She slid a glass of water in front of me.
"I'm sorry, I don't understand what's happening I--" I didn't even know what to ask.
"Just drink."
I sipped at the edge of the glass. The ice bumped against my lips and reminded me of my hand on the sedan door. Then, as I drank, I closed my eyes and saw the highway, the ditch, the brake lights of the sedan, the Dandy diner, the fan – I watched it all in slow reverse and it led me back to last night. We were in a dark room, wood and smoke, a bar I guess. There was the tall man with the broken nose, with the knife that cut across my arm, no... it was my leg, but then the flesh closed around the knife, and the blood disappeared into the wound. Then there was the wolf. It started to pull together – something about time, how they had found a way to get past it, through it, to dive into the stream like a series of rapids and ride along until you spilled out at a different point, a different place on the road. Except it wasn't an ordinary road. It was bent... in space and time.
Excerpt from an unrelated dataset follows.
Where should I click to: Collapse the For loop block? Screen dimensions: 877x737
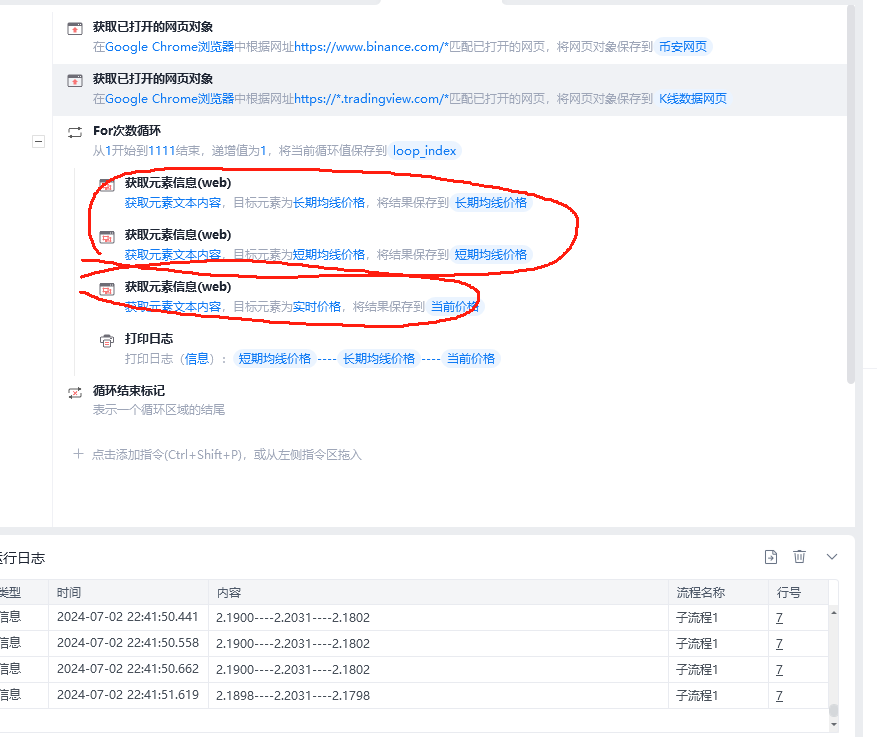point(38,141)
"I saw you in Breeston." I said. "And before." A final tile slipped into place. "Time – you told me I could escape it if I wanted. Things didn't need to be this way."
"What way?" she asked.
"They don't need to follow," I said.
I felt my leg where the knife had gone in. The memory became crystal. His voice was in my head, guttural like he had a ton of phlegm that he needed to expel.
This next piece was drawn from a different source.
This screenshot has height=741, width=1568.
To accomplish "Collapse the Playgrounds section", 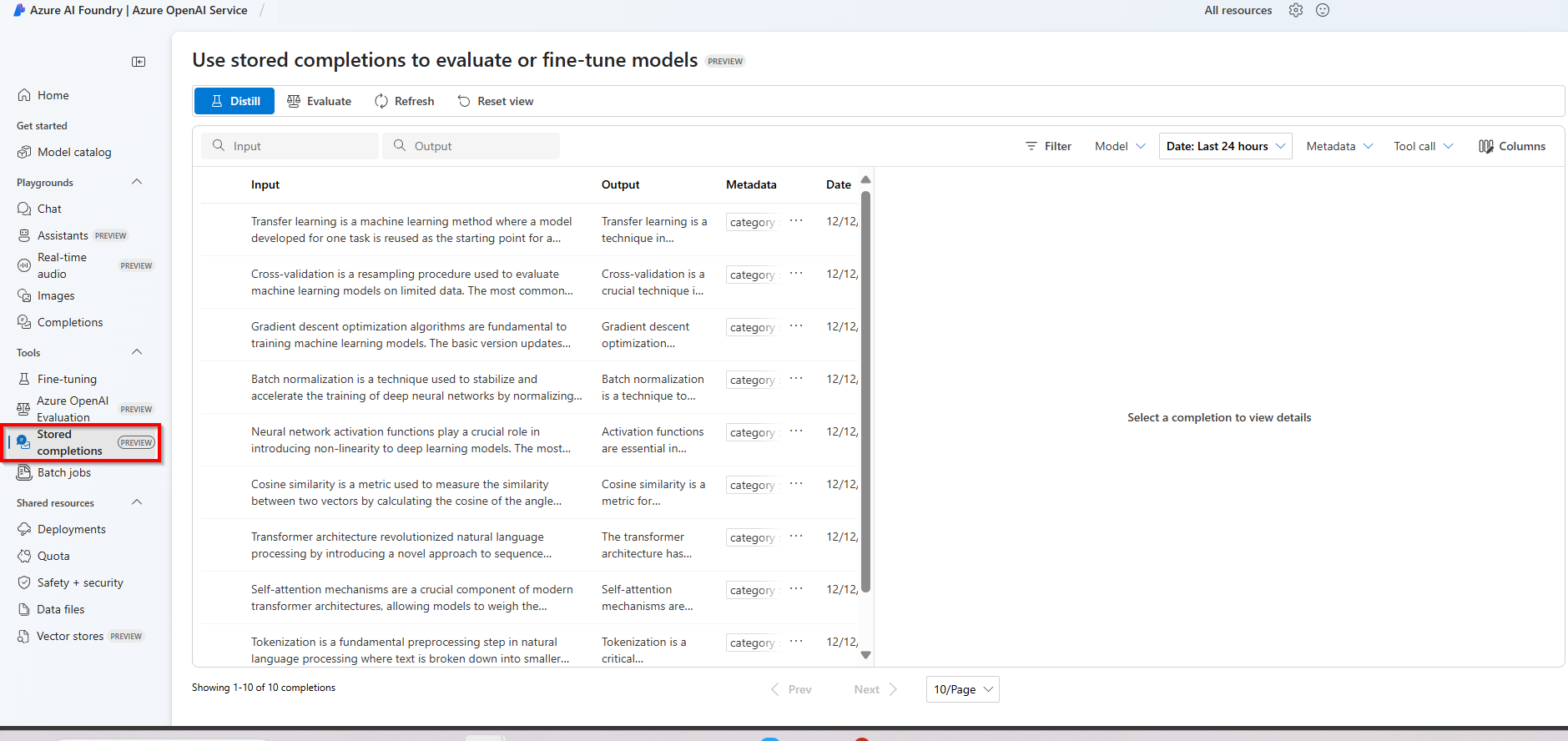I will click(x=137, y=182).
"You straddle the line, your body, your blood, needs to be in both places. That is why you need to be cut. That's what he said."
"Uh-huh. Drink some more water."
"Why the wolf?" I asked.
Chalk girl smiled. She asked the waitress for some more water, and could she have a bit more ice this time?
"It's falling into place for you. The wolf, as you call it, is needed to keep you here."
"Here? Place or time?" My head still spun.
"A bit of both." She twitched, her elbow jerked out in a brief muscle spasm. "I have to leave."
I stood and pain shot through my knee. I collapsed back into the booth. The waitress heard the noise and rushed over, almost spilling her tray of water.
"Are you okay?" She set down the tray, the ice made soft clinks against the glass. "Whoa, you should probably go see a doctor about that."
I followed her gaze to my left knee. It was stained deep red and glistened as fresh blood pumped from the cut. The diner went out of focus and I felt myself slide out of the booth and onto the floor. The waitress yelled something but I couldn't make it out.
I fell into another space.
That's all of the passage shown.